Excerpted passage Block Start
Some of you know I’m a librarian to support the garden and the critters. Since the pandemic hit, the library building has been closed to the public, but we’ve been doing curbside pickups of books and other things, like personal shopping, “Blind Date with a Book” and craft kits. A few months back, my boss said, “We should do a mystery game, something like Clue”. I’m still not sure exactly what she originally envisioned, but man-o-man are we ever doing a mystery game!

It began with a invitation to our patrons, followed up by this letter from a private detective:

Hello.


Thank you for responding to my plea for help in solving this mystery. As you already know, I am
a private detective and my name is—well, actually, I would feel more comfortable remaining
anonymous until I know you are someone I can trust. There are dangerous people searching for
me and I cannot risk my name being spoken carelessly in conversation. I will only say that I have
been retained by Todd Pearson, a Mount Vernon local, to clear his name and recover his family’s
stolen jewels.
Excerpted passage Block End
## Questions on the material
a - Copy the part of the library passage that opens with the words containing "Some of you" and closes with "a mystery game!".
b - List everything the library passage names as being handed out through curbside pickup.
c - Answer these from the library passage:
(i) Since when has the library building been closed to the public?
(ii) What game did the boss say the mystery game should be something like?
(iii) Who retained the private detective?
The saved entries after this are separate from the library passage.
Study material Block Start
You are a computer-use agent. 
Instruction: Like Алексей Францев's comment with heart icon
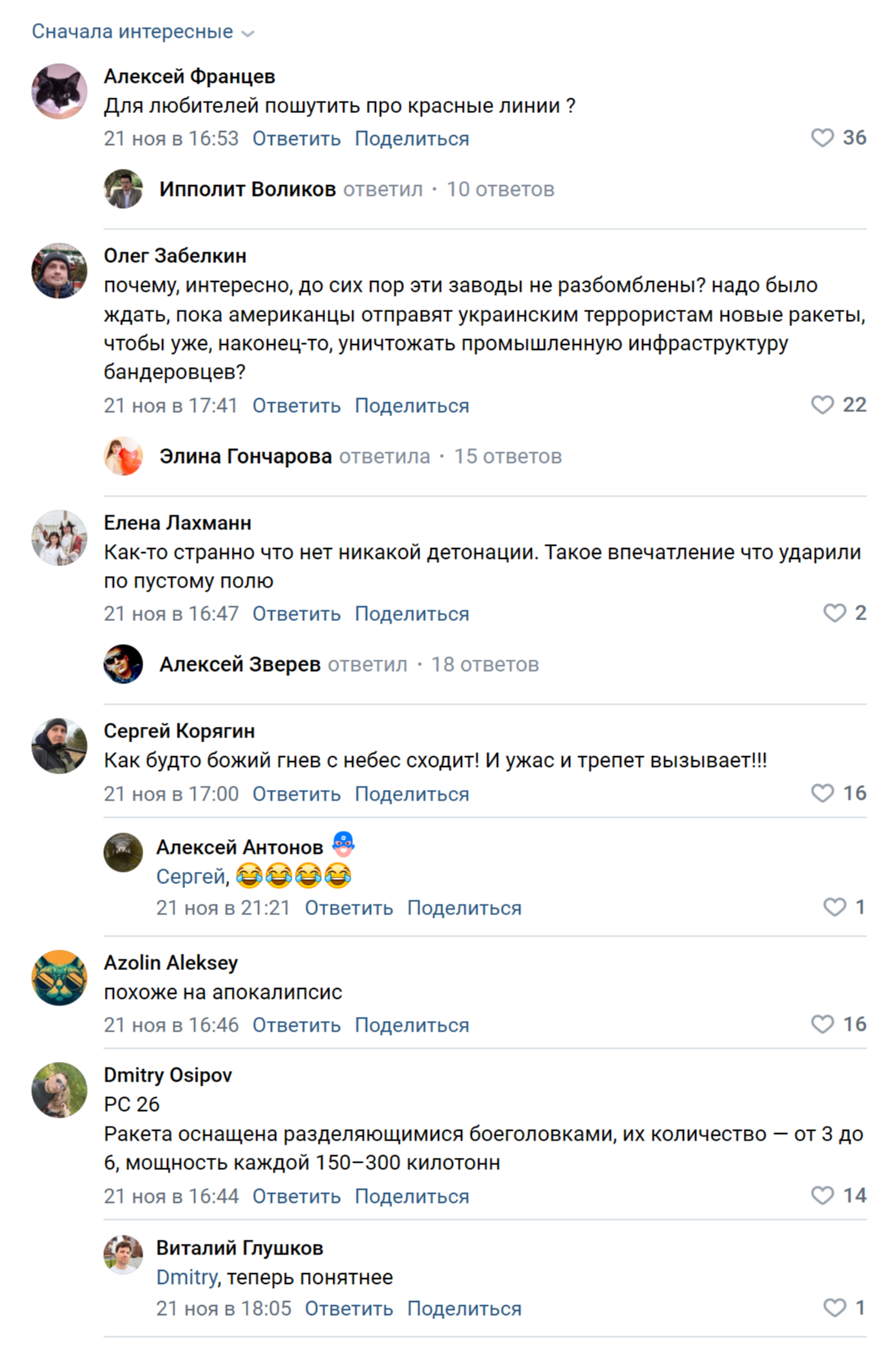822,138
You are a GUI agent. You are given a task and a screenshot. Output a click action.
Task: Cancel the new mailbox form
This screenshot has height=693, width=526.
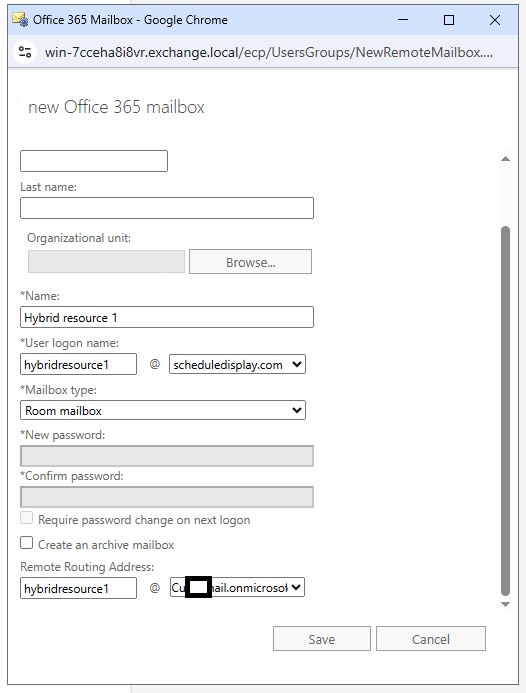click(x=431, y=639)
Study material Block End
## Results
a -
Some of you know I’m a librarian to support the garden and the critters. Since the pandemic hit, the library building has been closed to the public, but we’ve been doing curbside pickups of books and other things, like personal shopping, “Blind Date with a Book” and craft kits. A few months back, my boss said, “We should do a mystery game, something like Clue”. I’m still not sure exactly what she originally envisioned, but man-o-man are we ever doing a mystery game!

b -
- Books
- Personal shopping
- "Blind Date with a Book"
- Craft kits

c -
(i) Since the pandemic hit.
(ii) Clue.
(iii) Todd Pearson, a Mount Vernon local.